> Short exercise
Copy out only the lines starting with the one that contains "How do I perform: Click the Core1 usage bar?" and going on through the one that contains "The height and width of the screenshot is (630, 1200).", swapping "date range" for "time span" and keeping everything else unchanged.
— start Records supplied —
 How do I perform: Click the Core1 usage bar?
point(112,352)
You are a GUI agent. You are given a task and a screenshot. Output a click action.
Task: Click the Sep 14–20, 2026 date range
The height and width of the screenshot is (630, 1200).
— end Records supplied —
— start Records supplied —
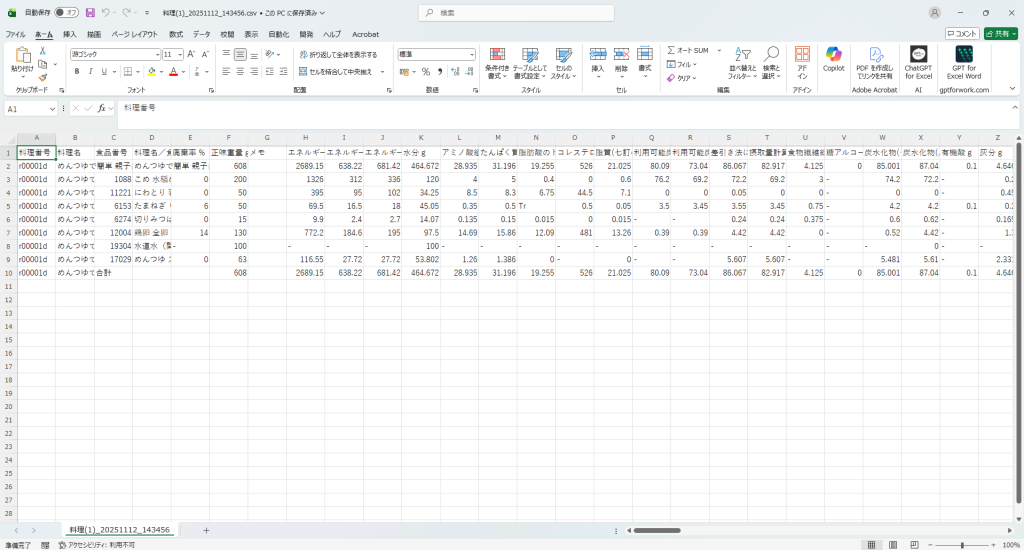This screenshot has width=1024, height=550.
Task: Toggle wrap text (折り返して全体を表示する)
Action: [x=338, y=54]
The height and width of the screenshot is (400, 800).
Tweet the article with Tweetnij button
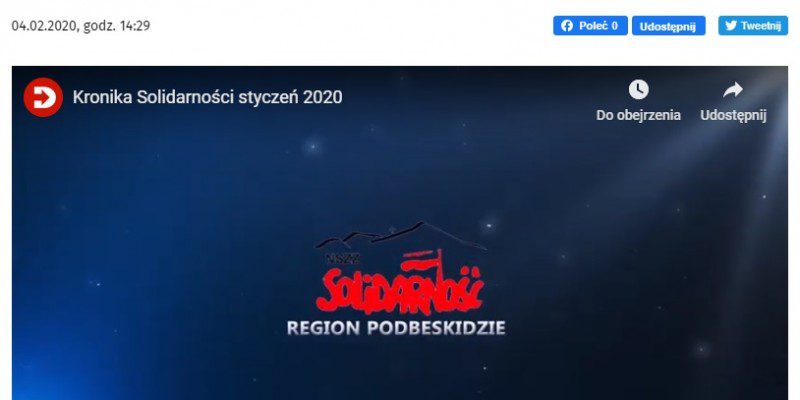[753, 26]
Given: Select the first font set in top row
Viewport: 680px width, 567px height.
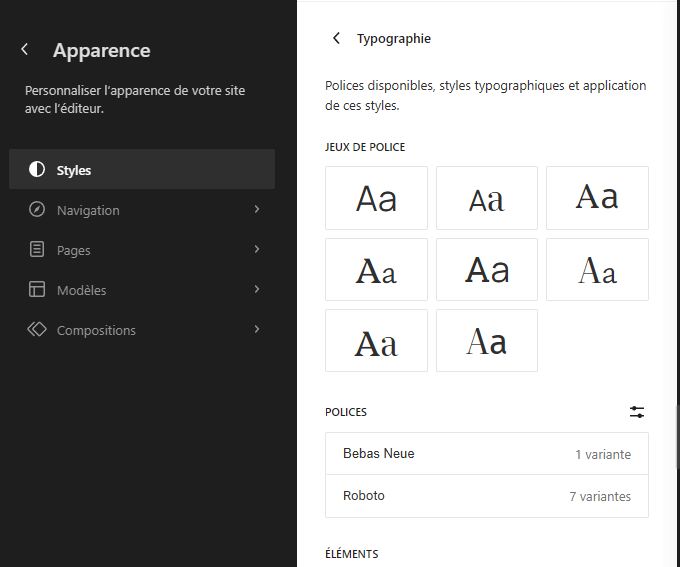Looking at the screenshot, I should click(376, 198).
— end Records supplied —
> Answer to the exercise
 How do I perform: Click the Core1 usage bar?
point(112,352)
You are a GUI agent. You are given a task and a screenshot. Output a click action.
Task: Click the Sep 14–20, 2026 time span
The height and width of the screenshot is (630, 1200).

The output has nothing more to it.